More than two dozen Texans from the Southern Baptist Disaster Relief group spent most of August volunteering in Lake County, helping victims from July's floods clean out their basements and homes.

Now, Lake County volunteers plan to return the favor.

The charity's local branch, the Illinois Baptist Disaster Relief, is currently mobilizing a team to head to Texas to help people impacted by the historic flooding from Hurricane Harvey, said the group's supervisor, Chaplain Ric Worshill, with the Crossroads Community Church in Port Barrington.

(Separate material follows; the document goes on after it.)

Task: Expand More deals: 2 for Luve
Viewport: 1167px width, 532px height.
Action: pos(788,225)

Just as the Texans did in Lake County, the trained volunteers will carry debris and mud out of flooded basements, cut out ruined drywall and insulation, and remediate mold, sometimes working 10- to 12-hour days and sleeping on cots or air mattresses.

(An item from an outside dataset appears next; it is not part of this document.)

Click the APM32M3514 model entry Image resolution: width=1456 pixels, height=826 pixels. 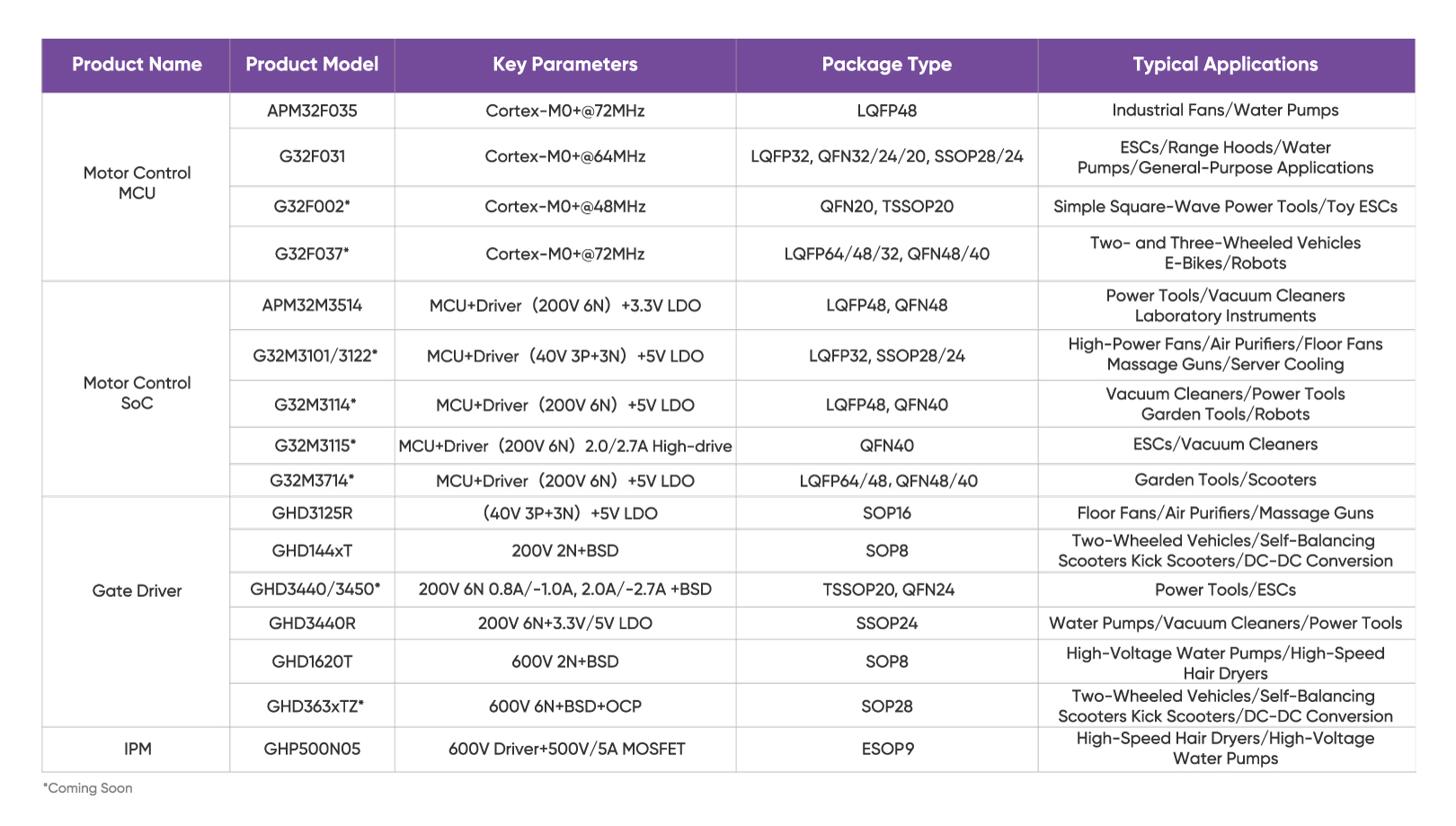312,306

"It's hard work, but the work isn't the important part. The important part is the love that we bring to people in their time of need," Worshill said. "That's what it's all about."

Every week this month, the Southern Baptist Disaster Relief's affiliated group, Texas Baptist Men, sent six to 10 volunteers to Lake County to help flood victims with cleanup. The volunteers' hometowns weren't available Monday, but charity leaders believe a few were from the hard-hit areas of southeast Texas.

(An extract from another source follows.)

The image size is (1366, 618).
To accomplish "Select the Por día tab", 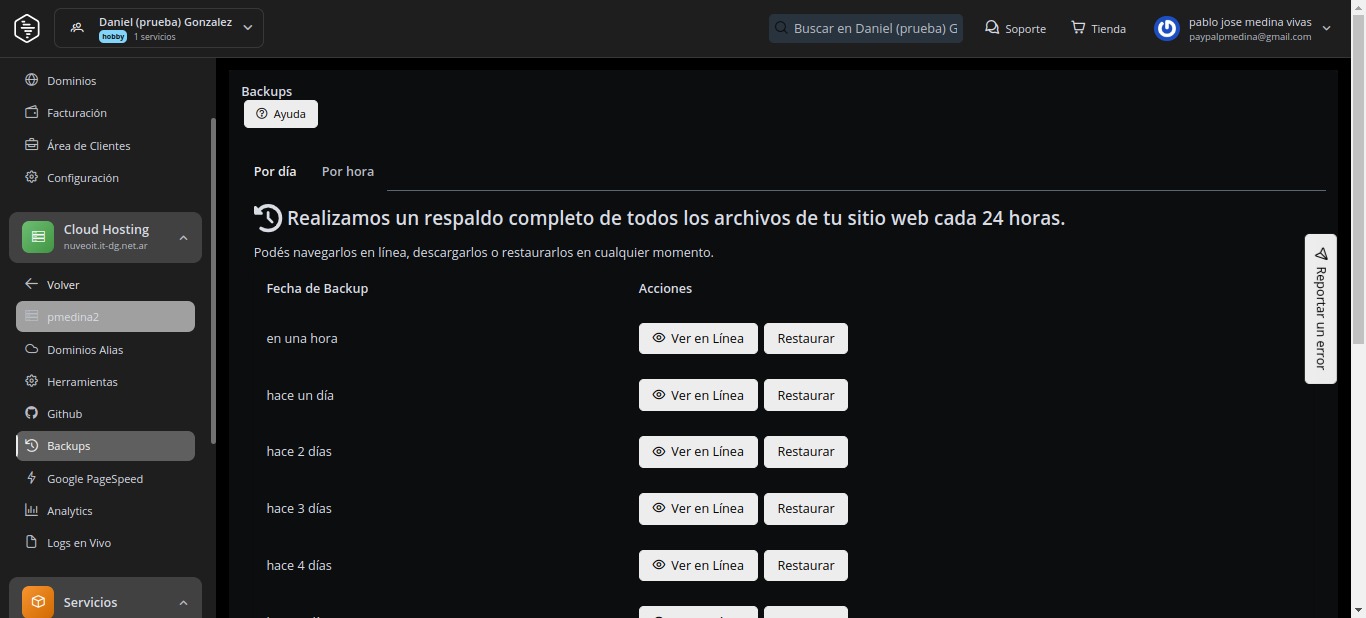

The last of the Texas volunteers returned home Aug. 20. The hurricane hit Texas Aug. 25.

Worshill marveled over how local community and church groups stepped up to help the Texas volunteers, who didn't have a place to stay. They ended up sleeping at the Wildwood Presbyterian Church in Grayslake, while different groups donated food, cooked meals and even helped arrange a shower and laundry trailer.

The Southern Baptist Disaster Relief group is made up of 50,000 trained volunteers nationwide, including 1,700 with Illinois Baptist Disaster Relief, Worshill said.

Volunteers still have three more Lake County cleanup projects to finish before they go to Houston, but the group has started lining people up who want to make the trek and serve people in crisis.

"It saves (the flood victims) a lot of money, and then the insurance company is more likely to help them put it back together," Worshill said.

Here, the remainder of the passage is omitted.